At age 27, after six unremarkable years on the international track circuit, everything came together for Aries Merritt in 2012.

A better diet that made him leaner.  No injuries for the first time he can recall.  The experience necessary to flow instead of float or bang over the 42-inch barriers.

And taking a difficult step back to make a huge leap forward.

A guy who never before had ranked higher than fifth in the world won the Olympic gold medal and the world indoor title this year – both on his first try.

A guy who never before this season had run the 110-meter hurdles faster than 13.09 seconds broke the 13-second barrier eight times since June, the last smashing the world record with a stunning time of 12.80 at Friday’s Diamond League meet in Brussels.

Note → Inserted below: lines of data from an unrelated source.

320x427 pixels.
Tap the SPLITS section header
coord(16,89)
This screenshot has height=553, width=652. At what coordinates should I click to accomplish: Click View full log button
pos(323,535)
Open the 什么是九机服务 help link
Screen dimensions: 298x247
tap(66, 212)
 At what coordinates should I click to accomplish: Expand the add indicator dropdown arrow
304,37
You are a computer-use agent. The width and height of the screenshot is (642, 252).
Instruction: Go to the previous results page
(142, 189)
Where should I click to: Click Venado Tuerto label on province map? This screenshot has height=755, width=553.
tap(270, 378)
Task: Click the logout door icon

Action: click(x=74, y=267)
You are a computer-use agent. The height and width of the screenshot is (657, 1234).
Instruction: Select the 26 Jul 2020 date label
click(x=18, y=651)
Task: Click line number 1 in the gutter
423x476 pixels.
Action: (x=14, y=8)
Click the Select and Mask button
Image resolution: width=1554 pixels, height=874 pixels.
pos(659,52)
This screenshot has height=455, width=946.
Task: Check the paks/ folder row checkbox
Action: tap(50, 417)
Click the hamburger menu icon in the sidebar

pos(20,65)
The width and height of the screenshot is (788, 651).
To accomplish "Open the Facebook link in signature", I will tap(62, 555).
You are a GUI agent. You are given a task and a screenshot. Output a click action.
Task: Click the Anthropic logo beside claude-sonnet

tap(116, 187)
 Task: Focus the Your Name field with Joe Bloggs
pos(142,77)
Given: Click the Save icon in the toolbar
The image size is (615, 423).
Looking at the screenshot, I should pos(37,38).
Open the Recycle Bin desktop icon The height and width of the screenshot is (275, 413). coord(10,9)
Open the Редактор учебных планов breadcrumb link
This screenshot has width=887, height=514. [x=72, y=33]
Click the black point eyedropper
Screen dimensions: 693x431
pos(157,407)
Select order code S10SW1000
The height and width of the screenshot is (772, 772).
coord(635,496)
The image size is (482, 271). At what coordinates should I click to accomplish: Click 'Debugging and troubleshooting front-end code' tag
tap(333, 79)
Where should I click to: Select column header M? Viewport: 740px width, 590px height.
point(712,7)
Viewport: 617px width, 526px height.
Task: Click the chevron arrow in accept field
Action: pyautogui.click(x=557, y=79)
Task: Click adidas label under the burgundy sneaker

“This is a dream season for me, a dream season for anyone," Merritt said on a conference call.  "I don’t think anyone has ever done what I have done this year.  Ever.

“I’m still in shock at the time.  I knew it (the record) was going to happen, but I didn’t think I would be so deep under 12.90."

Merritt’s personal best had been 12.92 from the Olympic final.  His time Friday was a whopping .07 better than the old mark set by Dayron Robles of Cuba in 2008.   Not since Renaldo Nehemiah in 1981 had a hurdler lowered the world record by that large a margin.  It had fallen just .06 over the ensuing 31 years until Friday.

"Hurdles is one of those events where you get faster with age," said Merritt.  "It’s such a technical event.  This is one of those years when I just figured everything out.  It wasn’t one thing that separated me from everyone else."

The most significant thing Merritt figured out was how to change from eight to seven steps before the first of the 10 hurdles.  It eventually made him faster.

"It’s like trying to write in cursive with your left hand if you are right-handed," he said.  "It is really difficult to make the switch.

"I spent the entire indoor season trying to find a rhythm to the first hurdle.  Sometimes I would get it right, and sometimes I wouldn’t get it at all."

Merritt grew up outside Atlanta, won an NCAA outdoor hurdles title in 2006 for Tennessee and now trains in College Station, Texas with Texas A&M assistant coach Andreas Behm.  He is the first U.S. high hurdler to hold the world record since Roger Kingdom lost his mark to Colin Jackson of Great Britain in 1993.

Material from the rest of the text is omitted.